- Townsville’s lithium-ion battery gigafactory has taken a big step forward in its pre-development application phase with a feasibility study submitted to the Queensland state government.
- The project proposal is expected to move into the development approval process in the coming months and the Imperium3 consortium (iM3TSV) will seek debt finance.
The consortium – New South Wales-based graphite miner Magnis Energy, lithium storage tech company C4V LLC New York and Sydney-based investment house Boston Energy and Innovation – has also been busy consulting the community, local and state governments and businesses.
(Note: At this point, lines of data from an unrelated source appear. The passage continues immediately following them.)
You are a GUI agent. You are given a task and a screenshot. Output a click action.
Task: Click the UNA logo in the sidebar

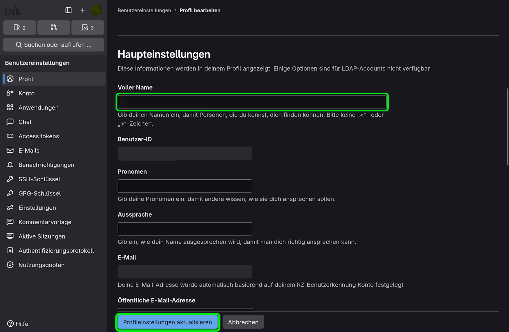pos(13,11)
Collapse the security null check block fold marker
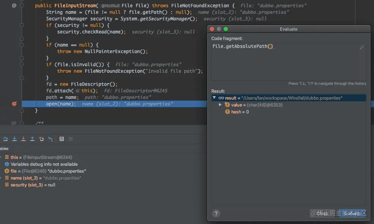 21,25

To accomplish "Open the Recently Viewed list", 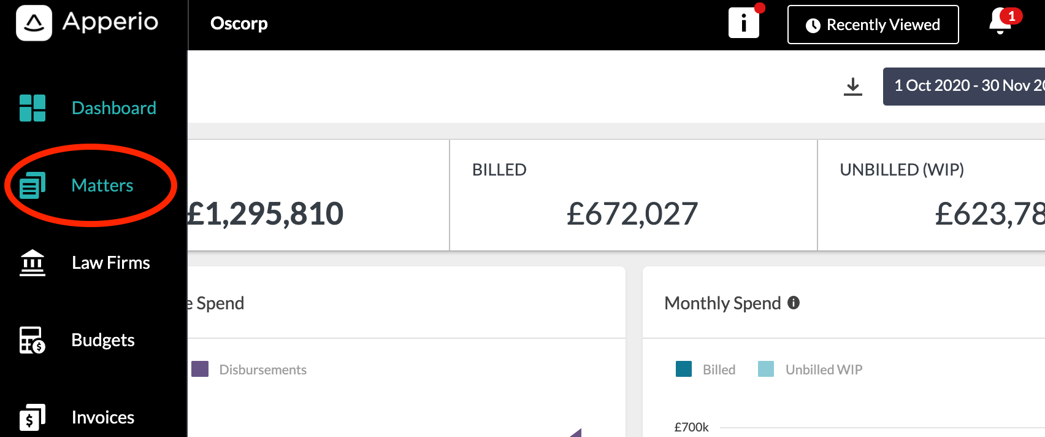I will 873,25.
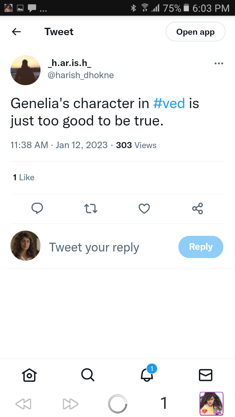Open the #ved hashtag link
The width and height of the screenshot is (235, 417).
169,103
The Port of Townsville has been approached about developing its transport and logistics solutions, James Cook University has been consulted about collaboration on education and training and renewables developer Edify Energy has discussed the supply of low-cost, renewable power to the battery production facility.
Capital costs, site and timeline
The feasibility study was underpinned by the Queensland government, which gave $3.1 million (US$2.09 million) to the project last year. Minister for state development, manufacturing, infrastructure and planning, Cameron Dick, said at the time the study was a key requirement for attracting the next stage of funding and was expected to be complete this year. “We expect Imperium3 will make the final investment decision by mid-2020,” he said.
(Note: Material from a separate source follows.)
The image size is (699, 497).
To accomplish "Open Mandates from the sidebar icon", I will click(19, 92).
According to an Australian Securities Exchange update by Magnis on Tuesday, the feasibility study investigated the viability of developing an 18 GWh lithium-ion battery manufacturing plant in Townsville over three, 6 GWh stages and demonstrated sound financial viability on a project basis, with a net present value of $2.55 billion and a 21% internal rate of return.
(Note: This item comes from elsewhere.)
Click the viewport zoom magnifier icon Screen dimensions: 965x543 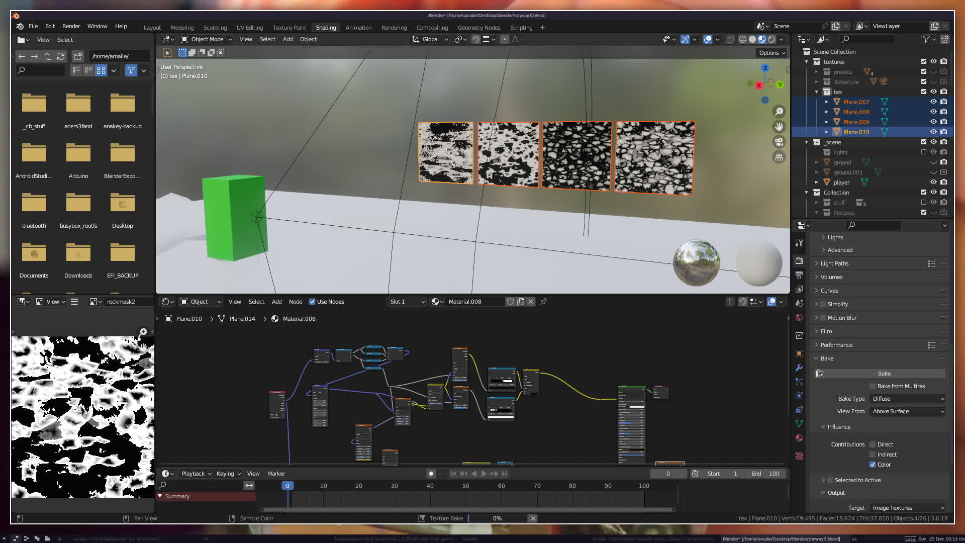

The consortium recently appointed National Australia Bank (NAB) as its financial advisor to help develop a funding strategy after the lender carried out significant due diligence. “For NAB to put their name to anything and come on board is a big deal,” Magnis chairman Frank Poullas said at the time. “The fact they are confident they can work with us [to]raise the necessary funds to get Townsville up and running is a huge testament to us.”
Developing the project in stages “not only reduces the upfront capital requirement but also allows for the project expansion to occur in line with market development”, Magnis had said in an earlier statement. Total capital cost was estimated at $3 billion, up from an originally flagged $2 billion, with 1,150 direct jobs created when operating at full capacity.
The feasibility study determined $1.12 billion would be needed for the first stage and around $945 million and $963 million for the subsequent phases. “The cost for stage 1 is slightly higher than stages 2 and 3, due to the need for iM3TSV to contribute to the cost of extending some trunk infrastructure services to the site,” Magnis explained.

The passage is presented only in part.